» **Directions for this task**:
Reproduce the material that follows, please, but only from its first line to the line containing "Task: Click the 99,00 kr price label", inclusive.

══ Source records

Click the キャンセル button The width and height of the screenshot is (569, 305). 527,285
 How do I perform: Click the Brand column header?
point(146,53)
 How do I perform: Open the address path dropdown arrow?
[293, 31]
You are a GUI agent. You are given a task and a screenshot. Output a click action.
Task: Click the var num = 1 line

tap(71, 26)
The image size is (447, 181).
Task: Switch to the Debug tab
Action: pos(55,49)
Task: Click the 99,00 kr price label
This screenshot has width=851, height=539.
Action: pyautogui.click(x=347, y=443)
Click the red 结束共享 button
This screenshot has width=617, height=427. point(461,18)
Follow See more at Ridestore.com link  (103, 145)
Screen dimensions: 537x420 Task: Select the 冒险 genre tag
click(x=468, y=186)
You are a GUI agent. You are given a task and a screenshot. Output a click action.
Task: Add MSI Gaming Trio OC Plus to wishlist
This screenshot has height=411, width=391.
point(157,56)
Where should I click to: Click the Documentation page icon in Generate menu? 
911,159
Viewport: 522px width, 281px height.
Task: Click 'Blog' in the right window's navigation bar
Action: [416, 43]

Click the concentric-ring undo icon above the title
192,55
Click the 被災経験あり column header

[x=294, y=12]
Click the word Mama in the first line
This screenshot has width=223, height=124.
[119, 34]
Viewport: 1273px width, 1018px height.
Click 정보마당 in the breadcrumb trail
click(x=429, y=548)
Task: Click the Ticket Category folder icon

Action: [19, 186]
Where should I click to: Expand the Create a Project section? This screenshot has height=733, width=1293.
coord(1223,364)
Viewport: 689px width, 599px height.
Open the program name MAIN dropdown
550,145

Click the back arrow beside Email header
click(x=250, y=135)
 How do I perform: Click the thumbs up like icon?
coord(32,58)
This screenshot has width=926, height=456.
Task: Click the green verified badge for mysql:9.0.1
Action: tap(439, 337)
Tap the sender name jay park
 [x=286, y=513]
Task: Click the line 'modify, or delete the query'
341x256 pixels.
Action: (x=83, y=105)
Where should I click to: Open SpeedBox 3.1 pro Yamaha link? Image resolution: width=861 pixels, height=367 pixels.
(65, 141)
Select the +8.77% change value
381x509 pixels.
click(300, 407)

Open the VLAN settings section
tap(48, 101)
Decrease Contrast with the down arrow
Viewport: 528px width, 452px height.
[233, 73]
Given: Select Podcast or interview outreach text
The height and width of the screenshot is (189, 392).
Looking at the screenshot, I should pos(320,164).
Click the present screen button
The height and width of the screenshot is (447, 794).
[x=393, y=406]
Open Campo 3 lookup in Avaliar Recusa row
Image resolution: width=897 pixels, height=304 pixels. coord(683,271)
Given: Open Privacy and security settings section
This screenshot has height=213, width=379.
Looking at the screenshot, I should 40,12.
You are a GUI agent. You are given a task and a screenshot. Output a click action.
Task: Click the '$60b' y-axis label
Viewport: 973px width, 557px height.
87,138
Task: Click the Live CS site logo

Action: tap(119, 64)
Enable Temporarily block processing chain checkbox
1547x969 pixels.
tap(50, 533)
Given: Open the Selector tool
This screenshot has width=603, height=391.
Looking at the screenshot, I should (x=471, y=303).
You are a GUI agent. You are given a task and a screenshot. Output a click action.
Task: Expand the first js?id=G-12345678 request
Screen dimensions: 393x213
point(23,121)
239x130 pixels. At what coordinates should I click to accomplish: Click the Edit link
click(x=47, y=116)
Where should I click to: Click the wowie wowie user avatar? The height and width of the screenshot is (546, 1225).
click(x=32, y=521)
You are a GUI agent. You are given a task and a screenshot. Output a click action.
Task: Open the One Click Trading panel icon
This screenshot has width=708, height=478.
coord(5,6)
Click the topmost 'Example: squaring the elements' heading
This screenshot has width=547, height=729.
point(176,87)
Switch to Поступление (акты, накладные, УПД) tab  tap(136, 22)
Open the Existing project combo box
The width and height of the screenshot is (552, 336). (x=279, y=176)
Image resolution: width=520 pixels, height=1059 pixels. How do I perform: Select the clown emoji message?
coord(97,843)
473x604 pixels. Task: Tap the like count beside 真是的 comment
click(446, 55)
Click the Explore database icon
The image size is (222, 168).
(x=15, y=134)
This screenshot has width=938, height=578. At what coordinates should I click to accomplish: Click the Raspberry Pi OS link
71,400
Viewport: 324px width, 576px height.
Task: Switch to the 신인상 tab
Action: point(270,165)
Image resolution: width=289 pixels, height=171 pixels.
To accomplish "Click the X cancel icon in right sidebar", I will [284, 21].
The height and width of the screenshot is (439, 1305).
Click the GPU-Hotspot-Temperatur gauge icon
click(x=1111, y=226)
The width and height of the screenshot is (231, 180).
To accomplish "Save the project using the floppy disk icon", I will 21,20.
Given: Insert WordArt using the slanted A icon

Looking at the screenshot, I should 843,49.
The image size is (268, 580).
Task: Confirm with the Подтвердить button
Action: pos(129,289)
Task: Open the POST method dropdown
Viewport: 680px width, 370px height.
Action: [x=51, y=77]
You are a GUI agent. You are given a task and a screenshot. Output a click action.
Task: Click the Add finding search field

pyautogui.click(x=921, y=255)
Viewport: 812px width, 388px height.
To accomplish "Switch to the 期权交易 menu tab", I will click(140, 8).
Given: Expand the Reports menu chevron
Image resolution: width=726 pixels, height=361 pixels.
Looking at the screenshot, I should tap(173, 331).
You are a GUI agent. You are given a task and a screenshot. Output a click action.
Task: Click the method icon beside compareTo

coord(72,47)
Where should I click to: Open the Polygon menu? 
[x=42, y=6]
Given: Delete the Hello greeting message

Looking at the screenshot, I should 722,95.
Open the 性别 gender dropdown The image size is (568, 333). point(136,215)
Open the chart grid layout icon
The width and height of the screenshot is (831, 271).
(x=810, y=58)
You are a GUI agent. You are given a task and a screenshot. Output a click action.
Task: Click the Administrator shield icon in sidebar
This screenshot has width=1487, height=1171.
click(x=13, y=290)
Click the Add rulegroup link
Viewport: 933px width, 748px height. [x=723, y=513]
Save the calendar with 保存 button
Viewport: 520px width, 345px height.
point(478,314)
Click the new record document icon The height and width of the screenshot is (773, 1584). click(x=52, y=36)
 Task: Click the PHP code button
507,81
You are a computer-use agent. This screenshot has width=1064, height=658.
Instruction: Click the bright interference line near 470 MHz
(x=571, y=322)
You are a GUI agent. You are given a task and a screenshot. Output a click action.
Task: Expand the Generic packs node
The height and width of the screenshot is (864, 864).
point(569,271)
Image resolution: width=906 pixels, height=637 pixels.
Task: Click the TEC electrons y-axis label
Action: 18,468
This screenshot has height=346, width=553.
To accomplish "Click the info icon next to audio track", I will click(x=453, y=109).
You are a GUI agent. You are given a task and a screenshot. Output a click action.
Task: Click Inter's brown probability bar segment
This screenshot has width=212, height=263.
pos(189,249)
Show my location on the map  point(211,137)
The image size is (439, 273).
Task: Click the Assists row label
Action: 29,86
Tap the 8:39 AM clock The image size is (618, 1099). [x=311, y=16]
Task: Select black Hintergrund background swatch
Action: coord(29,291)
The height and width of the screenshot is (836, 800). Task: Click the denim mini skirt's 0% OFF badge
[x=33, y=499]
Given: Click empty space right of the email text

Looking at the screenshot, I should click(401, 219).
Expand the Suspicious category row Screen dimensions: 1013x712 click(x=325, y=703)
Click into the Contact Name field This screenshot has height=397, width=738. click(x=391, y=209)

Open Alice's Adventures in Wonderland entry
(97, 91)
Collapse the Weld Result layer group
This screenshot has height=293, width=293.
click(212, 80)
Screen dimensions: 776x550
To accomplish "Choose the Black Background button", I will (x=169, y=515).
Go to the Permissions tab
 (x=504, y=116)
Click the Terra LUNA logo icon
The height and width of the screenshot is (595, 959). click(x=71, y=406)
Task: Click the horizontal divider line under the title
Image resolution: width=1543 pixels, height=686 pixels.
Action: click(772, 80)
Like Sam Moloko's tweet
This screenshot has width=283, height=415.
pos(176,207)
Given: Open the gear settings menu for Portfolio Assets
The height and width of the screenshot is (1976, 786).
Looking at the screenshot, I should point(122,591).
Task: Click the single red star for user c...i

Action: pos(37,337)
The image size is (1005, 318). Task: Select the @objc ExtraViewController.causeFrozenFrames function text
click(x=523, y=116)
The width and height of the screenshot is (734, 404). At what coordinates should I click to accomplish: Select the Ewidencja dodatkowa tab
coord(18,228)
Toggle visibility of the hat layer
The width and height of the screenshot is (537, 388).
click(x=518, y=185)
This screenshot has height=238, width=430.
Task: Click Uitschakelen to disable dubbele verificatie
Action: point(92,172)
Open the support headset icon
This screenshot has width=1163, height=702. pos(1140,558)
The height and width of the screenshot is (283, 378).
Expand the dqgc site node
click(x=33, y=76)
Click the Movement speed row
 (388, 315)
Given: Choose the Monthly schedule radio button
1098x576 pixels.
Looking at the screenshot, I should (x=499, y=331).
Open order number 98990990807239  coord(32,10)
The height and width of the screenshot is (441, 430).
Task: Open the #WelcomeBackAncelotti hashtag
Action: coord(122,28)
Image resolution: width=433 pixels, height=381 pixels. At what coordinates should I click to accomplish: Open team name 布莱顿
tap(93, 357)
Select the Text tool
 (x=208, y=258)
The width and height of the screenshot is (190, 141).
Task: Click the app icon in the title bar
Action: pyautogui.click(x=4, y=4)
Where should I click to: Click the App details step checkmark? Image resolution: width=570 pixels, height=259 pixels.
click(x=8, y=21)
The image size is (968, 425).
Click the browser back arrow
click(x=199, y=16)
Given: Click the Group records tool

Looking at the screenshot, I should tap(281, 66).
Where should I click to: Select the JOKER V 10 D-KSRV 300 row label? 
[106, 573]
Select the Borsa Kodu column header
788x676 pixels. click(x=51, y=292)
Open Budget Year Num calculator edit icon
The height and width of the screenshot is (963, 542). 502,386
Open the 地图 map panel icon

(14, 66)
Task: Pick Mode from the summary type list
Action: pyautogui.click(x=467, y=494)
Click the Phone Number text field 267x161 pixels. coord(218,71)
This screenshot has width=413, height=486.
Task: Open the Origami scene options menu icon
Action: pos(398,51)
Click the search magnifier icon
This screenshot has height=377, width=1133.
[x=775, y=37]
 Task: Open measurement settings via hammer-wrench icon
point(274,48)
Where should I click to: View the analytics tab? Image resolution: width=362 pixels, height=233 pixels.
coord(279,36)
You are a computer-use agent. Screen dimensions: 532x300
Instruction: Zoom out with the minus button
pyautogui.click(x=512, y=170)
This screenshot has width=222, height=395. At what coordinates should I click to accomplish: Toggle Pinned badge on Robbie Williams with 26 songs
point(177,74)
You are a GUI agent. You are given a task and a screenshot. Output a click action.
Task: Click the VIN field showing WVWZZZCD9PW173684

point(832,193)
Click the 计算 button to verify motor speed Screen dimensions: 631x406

════

» **Answer space**:
Click the キャンセル button The width and height of the screenshot is (569, 305). 527,285
 How do I perform: Click the Brand column header?
point(146,53)
 How do I perform: Open the address path dropdown arrow?
[293, 31]
You are a GUI agent. You are given a task and a screenshot. Output a click action.
Task: Click the var num = 1 line

tap(71, 26)
The image size is (447, 181).
Task: Switch to the Debug tab
Action: pos(55,49)
Task: Click the 99,00 kr price label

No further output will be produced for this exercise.